Report each line of the material below that contains the string "button", copying every such line in full.

DATA SECTION:

## BEGIN

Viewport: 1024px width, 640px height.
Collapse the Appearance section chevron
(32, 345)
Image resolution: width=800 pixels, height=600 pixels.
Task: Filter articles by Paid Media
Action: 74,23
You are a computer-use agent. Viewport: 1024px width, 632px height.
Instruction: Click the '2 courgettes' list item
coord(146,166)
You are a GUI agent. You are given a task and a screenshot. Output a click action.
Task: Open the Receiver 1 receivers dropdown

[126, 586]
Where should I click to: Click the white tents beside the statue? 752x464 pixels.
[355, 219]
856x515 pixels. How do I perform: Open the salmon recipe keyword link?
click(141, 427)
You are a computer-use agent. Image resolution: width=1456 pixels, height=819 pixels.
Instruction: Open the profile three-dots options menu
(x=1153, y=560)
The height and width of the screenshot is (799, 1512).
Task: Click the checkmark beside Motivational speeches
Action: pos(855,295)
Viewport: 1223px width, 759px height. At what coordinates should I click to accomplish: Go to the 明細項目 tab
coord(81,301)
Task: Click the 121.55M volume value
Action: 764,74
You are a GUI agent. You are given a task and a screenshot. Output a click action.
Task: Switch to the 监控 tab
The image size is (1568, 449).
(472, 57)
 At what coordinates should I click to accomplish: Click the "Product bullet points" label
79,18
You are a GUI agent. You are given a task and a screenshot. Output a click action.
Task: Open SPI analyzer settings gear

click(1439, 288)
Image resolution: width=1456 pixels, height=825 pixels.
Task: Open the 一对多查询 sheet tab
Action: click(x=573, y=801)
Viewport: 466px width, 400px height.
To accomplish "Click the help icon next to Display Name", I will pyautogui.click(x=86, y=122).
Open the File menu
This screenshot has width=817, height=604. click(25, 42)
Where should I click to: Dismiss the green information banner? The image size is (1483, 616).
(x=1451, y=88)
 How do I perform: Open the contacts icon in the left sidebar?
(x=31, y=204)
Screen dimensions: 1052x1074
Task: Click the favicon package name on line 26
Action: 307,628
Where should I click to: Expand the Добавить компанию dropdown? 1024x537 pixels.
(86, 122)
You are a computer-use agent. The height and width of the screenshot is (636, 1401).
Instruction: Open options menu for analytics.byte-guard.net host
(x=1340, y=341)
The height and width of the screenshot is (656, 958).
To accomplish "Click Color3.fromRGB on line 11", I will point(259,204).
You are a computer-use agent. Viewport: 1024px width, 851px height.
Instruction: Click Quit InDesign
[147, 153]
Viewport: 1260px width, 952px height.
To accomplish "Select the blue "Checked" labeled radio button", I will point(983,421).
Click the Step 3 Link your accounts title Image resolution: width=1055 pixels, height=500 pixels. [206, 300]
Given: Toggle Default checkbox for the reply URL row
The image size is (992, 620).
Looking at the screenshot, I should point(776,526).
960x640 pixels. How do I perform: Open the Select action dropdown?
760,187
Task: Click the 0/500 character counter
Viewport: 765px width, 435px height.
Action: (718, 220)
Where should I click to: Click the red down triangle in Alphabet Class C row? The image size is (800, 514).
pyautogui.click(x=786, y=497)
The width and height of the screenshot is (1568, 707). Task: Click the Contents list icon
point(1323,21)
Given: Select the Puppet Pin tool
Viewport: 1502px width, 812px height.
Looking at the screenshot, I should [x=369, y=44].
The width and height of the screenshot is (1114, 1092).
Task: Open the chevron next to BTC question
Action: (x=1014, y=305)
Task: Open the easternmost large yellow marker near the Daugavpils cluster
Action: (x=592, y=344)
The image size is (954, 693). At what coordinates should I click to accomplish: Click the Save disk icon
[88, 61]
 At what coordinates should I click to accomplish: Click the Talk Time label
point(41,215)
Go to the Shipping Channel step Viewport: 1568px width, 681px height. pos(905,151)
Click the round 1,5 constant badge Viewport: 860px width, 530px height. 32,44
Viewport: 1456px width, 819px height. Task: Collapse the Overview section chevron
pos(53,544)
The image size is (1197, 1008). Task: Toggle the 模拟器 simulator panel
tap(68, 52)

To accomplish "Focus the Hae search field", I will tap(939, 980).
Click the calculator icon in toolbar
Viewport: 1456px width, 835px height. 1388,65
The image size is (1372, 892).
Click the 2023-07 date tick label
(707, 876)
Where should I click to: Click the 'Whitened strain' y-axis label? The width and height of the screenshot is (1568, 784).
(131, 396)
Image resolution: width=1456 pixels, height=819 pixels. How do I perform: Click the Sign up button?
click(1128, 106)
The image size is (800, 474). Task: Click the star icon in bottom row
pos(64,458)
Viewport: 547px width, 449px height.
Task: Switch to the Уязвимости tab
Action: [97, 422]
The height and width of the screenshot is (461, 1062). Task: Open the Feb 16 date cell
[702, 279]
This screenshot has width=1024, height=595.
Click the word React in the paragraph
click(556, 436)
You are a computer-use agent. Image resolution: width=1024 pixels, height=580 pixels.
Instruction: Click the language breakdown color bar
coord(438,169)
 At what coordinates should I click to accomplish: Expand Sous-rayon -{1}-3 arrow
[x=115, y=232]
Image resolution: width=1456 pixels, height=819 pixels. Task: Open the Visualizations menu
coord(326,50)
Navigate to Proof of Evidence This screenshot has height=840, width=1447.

## END

RESPONSE TO THE TASK:
To accomplish "Select the blue "Checked" labeled radio button", I will point(983,421).
Image resolution: width=1456 pixels, height=819 pixels. How do I perform: Click the Sign up button?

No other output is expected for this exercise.